COMMENT EDOUARD PHILIPPE REPONDRA T’IL AU CLIMAT DE TENSION INEDIT QUI FRAPPE LA FRANCE ?

En ces premiers jours de 2019 qui, fort logiquement, conduisent à présenter ses vœux de bonne et heureuse année, AWI ne pouvait éluder l’un des sujets chauds de l’actualité française. Surtout lorsqu’on constate que ce dernier fait toujours la une depuis la première manifestation des « Gilets jaunes » le 17 novembre 2018.

Car aujourd’hui, personne ne sait, personne ne peut dire comment tout cela finira.

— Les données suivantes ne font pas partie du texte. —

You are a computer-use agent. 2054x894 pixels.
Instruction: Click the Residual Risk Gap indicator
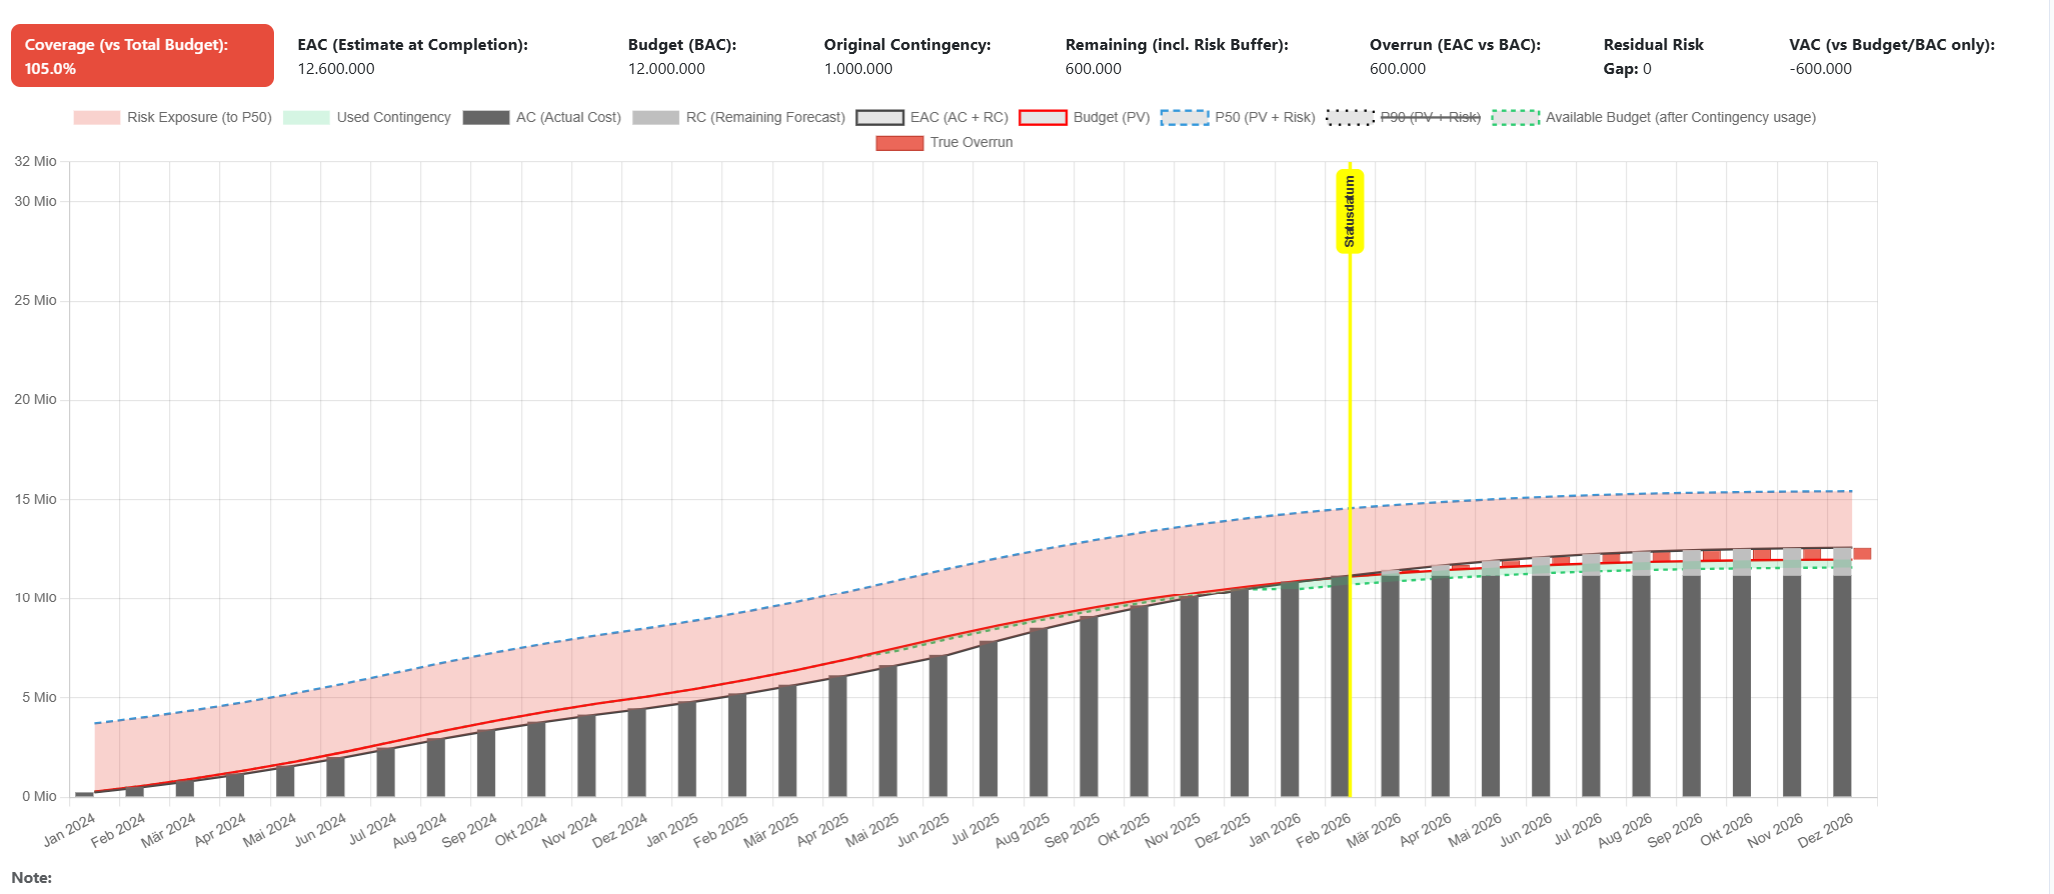1627,69
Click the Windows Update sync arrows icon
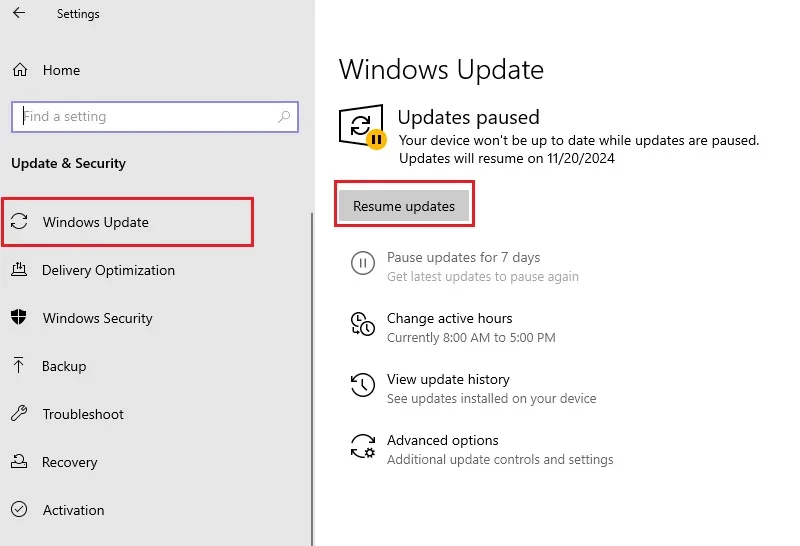This screenshot has width=800, height=546. [x=19, y=221]
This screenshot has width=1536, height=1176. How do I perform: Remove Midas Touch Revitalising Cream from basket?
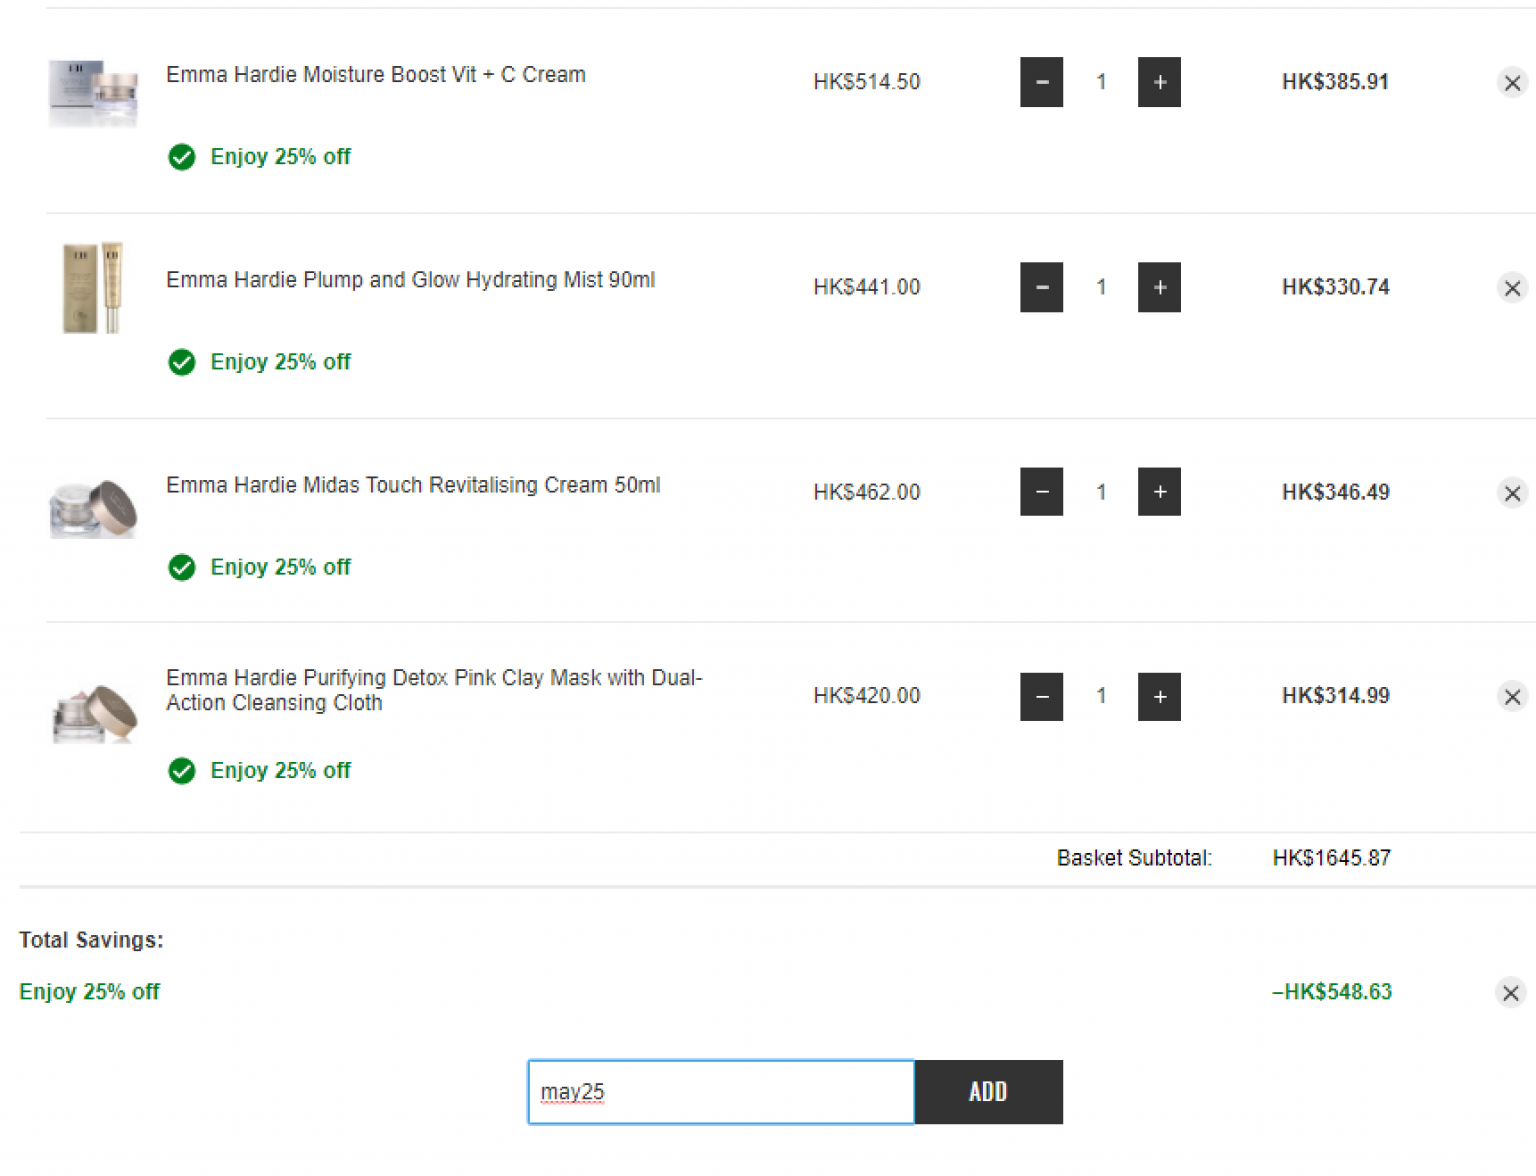click(1512, 493)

Dans cette période profondément troublée, mieux vaudrait avant tout éviter toute surenchère et autres provocations, d’un côté comme de l’autre.
Surtout lorsque de premières décisions visant à apaiser une colère légitimement exprimée par de nombreux Français en matière de justice fiscale, économique, sociale, annoncées le soir de la Saint Sylvestre, par le président de la République, sont venues témoigner d’une écoute et d’une volonté de répondre à des attentes.

Il est vrai qu’une erreur d’appréciation des réalités vécues par de nombreux Français a été commise de la part de l’exécutif. L’étincelle taxe carbone sur les carburants trop tardivement éteinte, a très vite mis le feu aux poudres . C’est elle qui a enflammé un mouvement sans représentant officiel qui, dans la foulée, a émis de multiples revendications liées aussi bien au pouvoir d’achat, à l’immigration, à la PMA GPA , au RIC…

En dépit de la décision qui a été prise en haut lieu d’organiser un débat national décliné à l’échelle des territoires afin de permettre aux Français dans leur ensemble d’exprimer leurs préoccupations sur des sujets jugés essentiels, il sera, quoi qu’il en soit, impossible de satisfaire d’un coup de baguette magique tout le monde en même temps.

Mais ce qui apparaît pour le moins devoir être évité, dans cette période profondément troublée, c’est une surenchère verbale permanente, d’un côté comme de l’autre, qui finit par créer des manifestations ponctuées d’actes de violence sur les biens et les personnes totalement inacceptables.

Si comme l’affirmait Carl Von Clausewitz , un officier prussien qui a opéré contre Napoléon au début du XIXème siècle : « La guerre est la continuation de la politique par d’autres moyens » tout ce qui est susceptible d’ouvrir la voie à une forme de guerre civile en opposant les Français à l’exécutif, voire les Français entre eux, se doit d’être circonscrit au plus vite.
Tout doit donc être pensé pour éviter pour que la situation ne s’envenime. Non pas exclusivement par des mesures plus coercitives, mais par la création d’un esprit de dialogue qui offre la possibilité d’examiner ce qu’il est concrètement possible d’envisager et de construire pour remédier aux graves difficultés que rencontrent de trop nombreux ménages.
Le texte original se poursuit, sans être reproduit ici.